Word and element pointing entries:
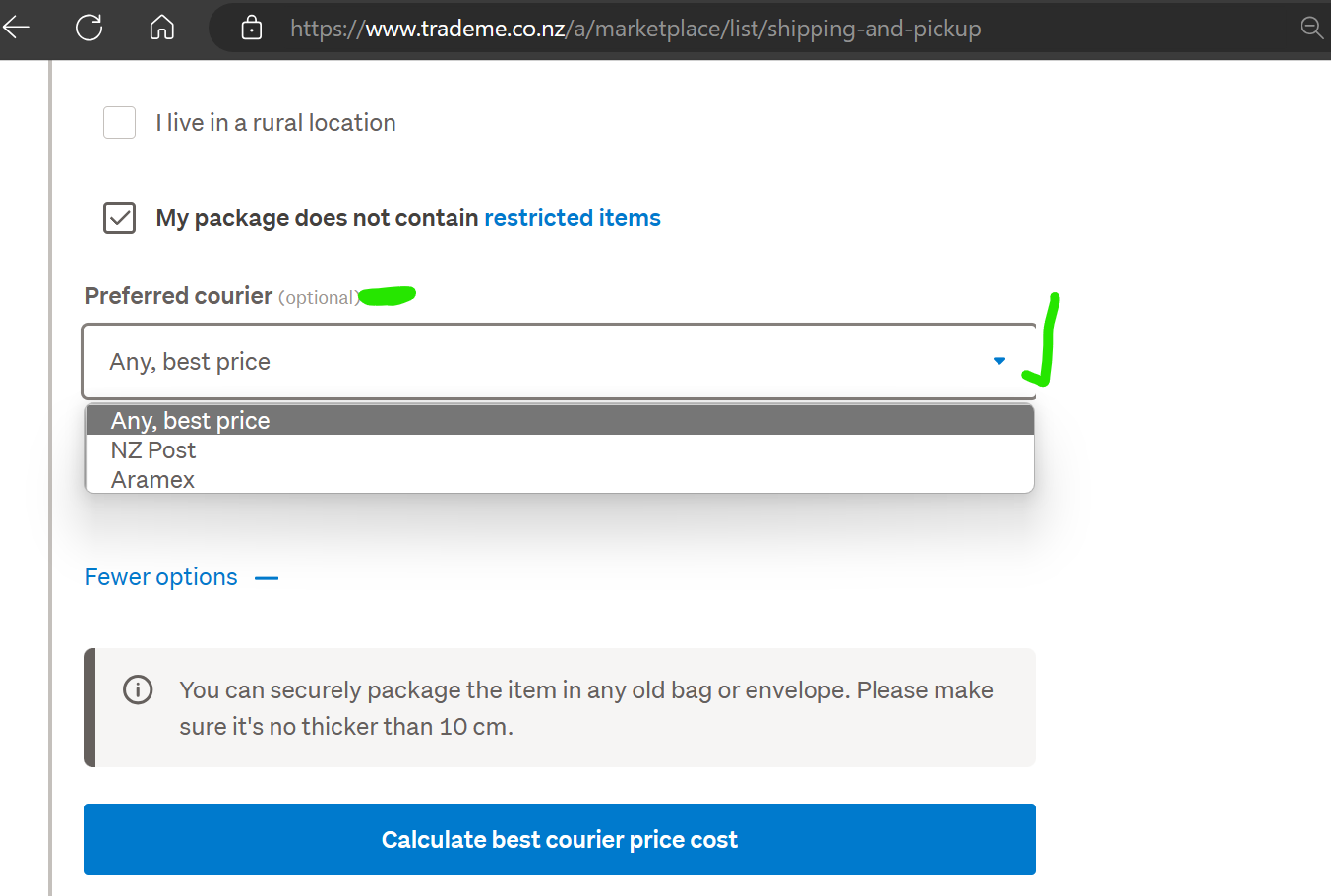
Task: Reload the page with the refresh icon
Action: click(90, 28)
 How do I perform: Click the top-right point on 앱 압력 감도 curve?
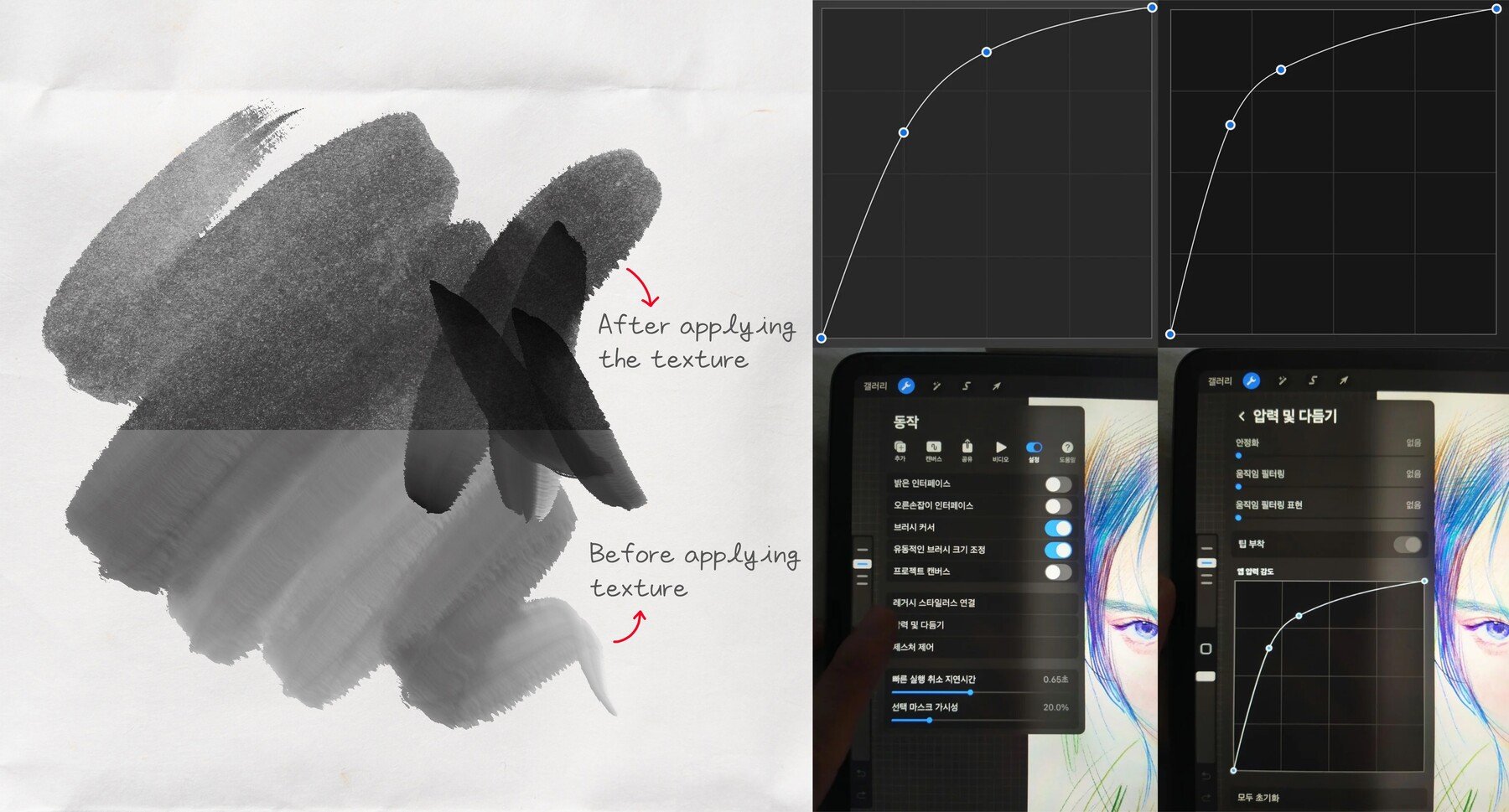(1424, 581)
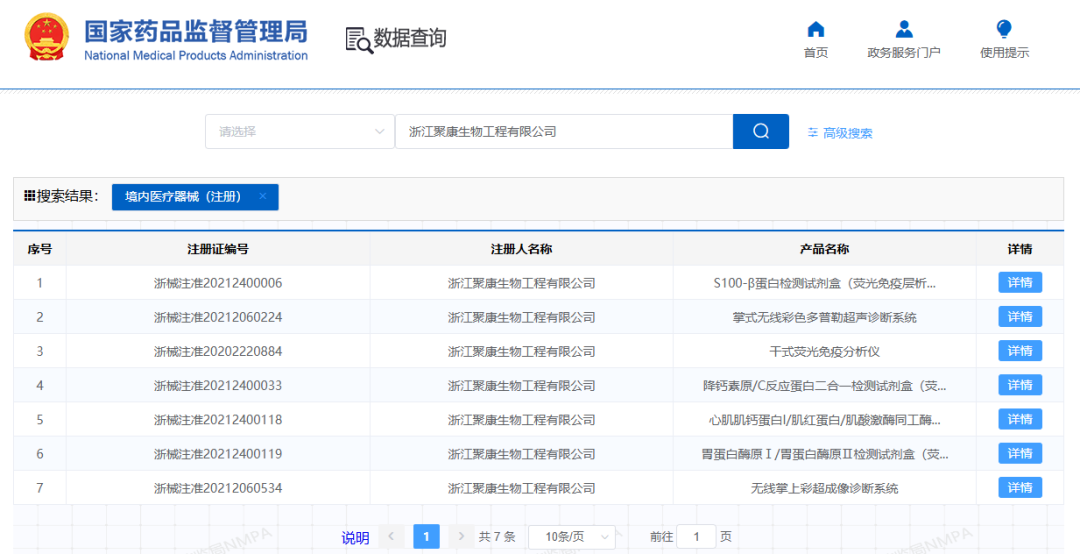Screen dimensions: 1080x554
Task: Click the 使用提示 lightbulb icon
Action: (1004, 30)
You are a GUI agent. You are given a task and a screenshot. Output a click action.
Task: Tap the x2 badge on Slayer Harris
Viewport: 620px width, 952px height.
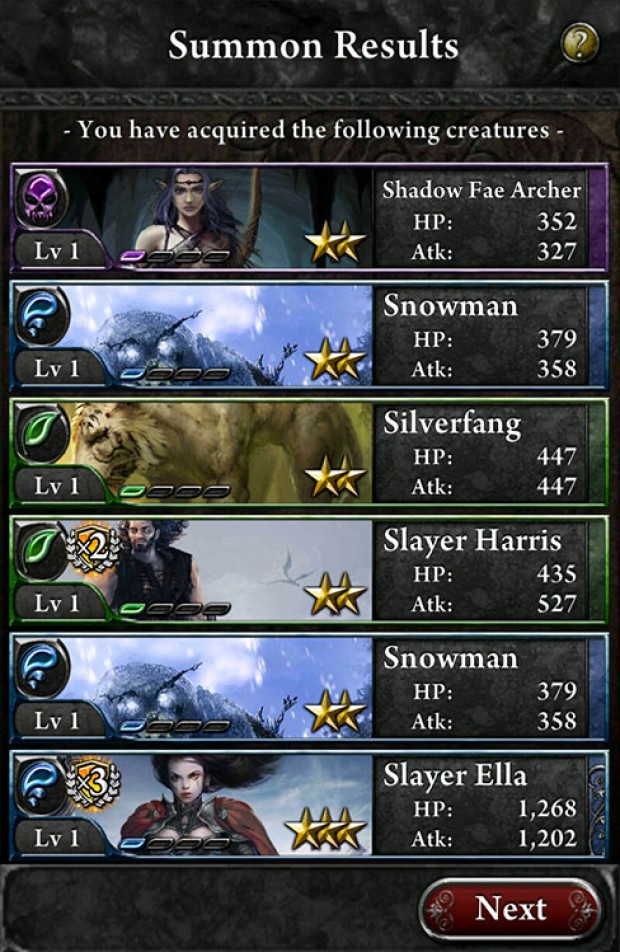coord(92,548)
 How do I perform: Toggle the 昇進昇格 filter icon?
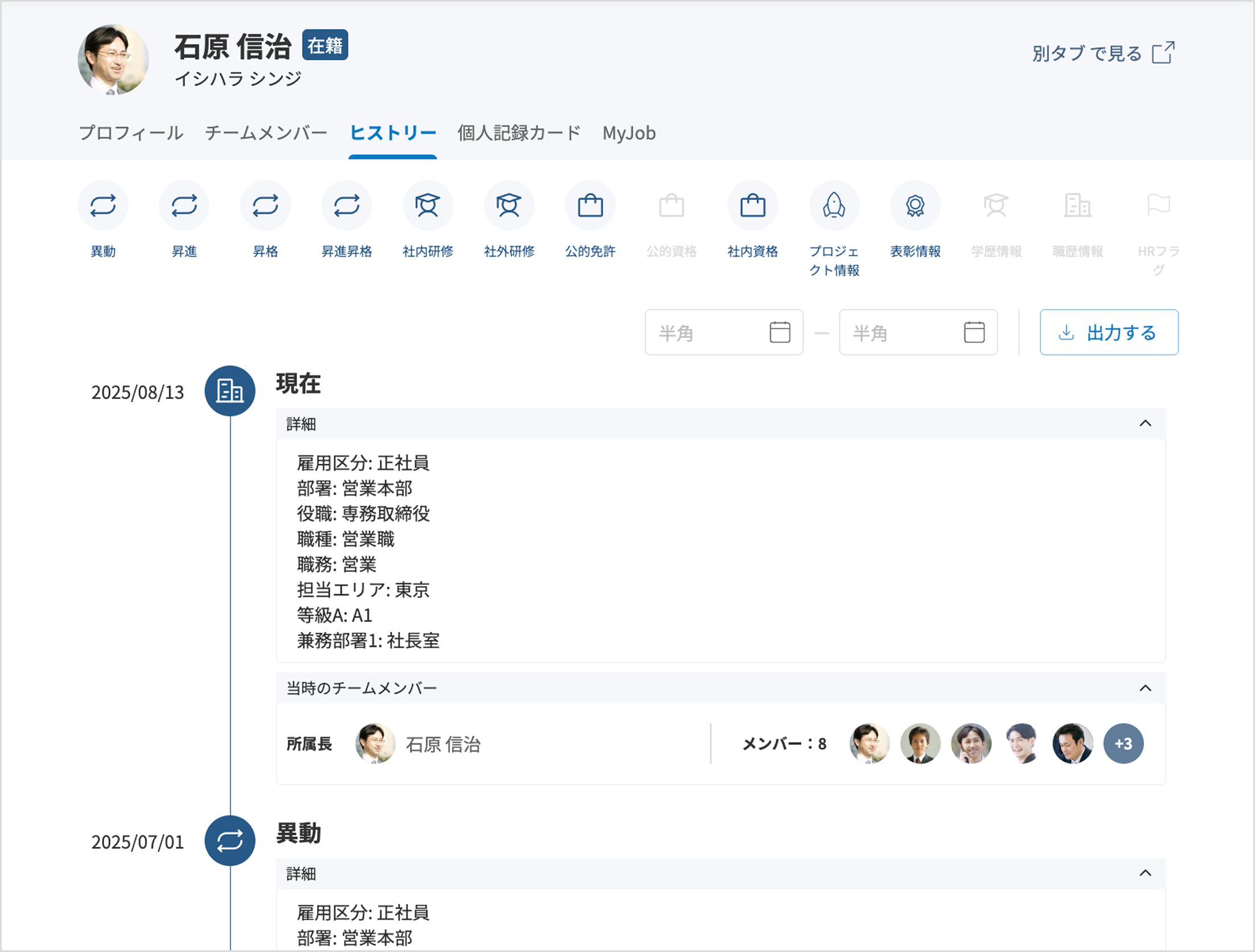[346, 205]
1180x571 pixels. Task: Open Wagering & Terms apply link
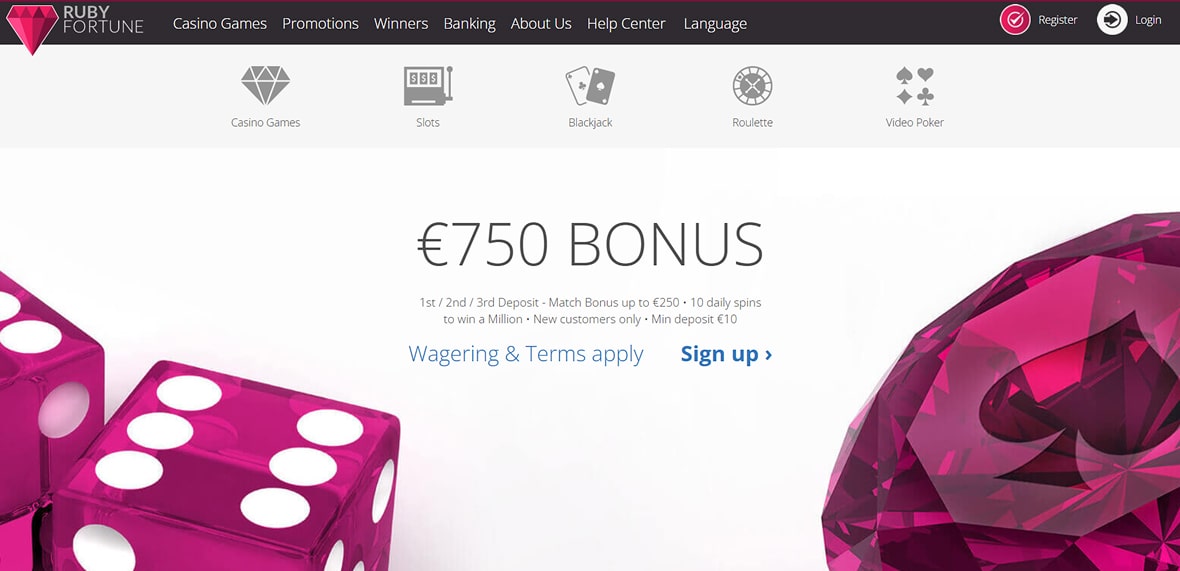coord(526,354)
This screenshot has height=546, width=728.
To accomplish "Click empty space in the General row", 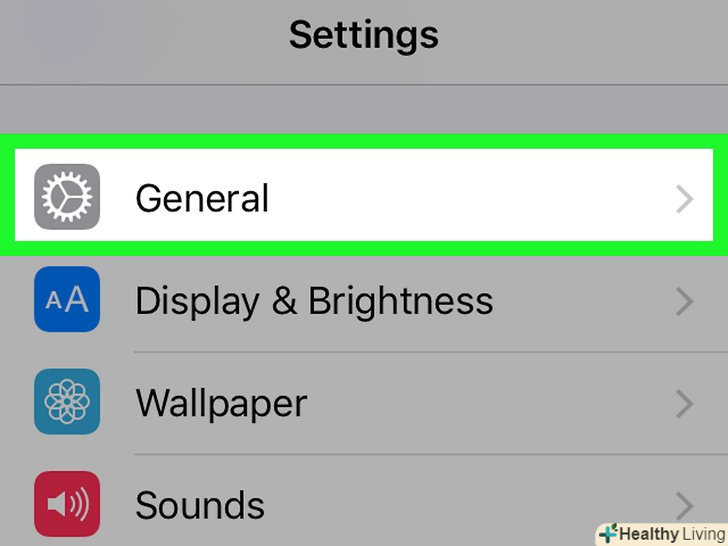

* **The task**
Copy every item above word for word, leaving out the pictures.

* **Answer to the task**
Task: Reload the page with the refresh icon
Action: click(90, 28)
 How do I perform: Click the top-right point on 앱 압력 감도 curve?
(1424, 581)
Screen dimensions: 1080x554
Task: Click the 使用提示 lightbulb icon
Action: (1004, 30)
You are a GUI agent. You are given a task and a screenshot. Output a click action.
Task: Tap the x2 badge on Slayer Harris
Viewport: 620px width, 952px height.
coord(92,548)
 How do I perform: Toggle the 昇進昇格 filter icon?
[346, 205]
1180x571 pixels. Task: Open Wagering & Terms apply link
coord(526,354)
This screenshot has height=546, width=728.
To accomplish "Click empty space in the General row", 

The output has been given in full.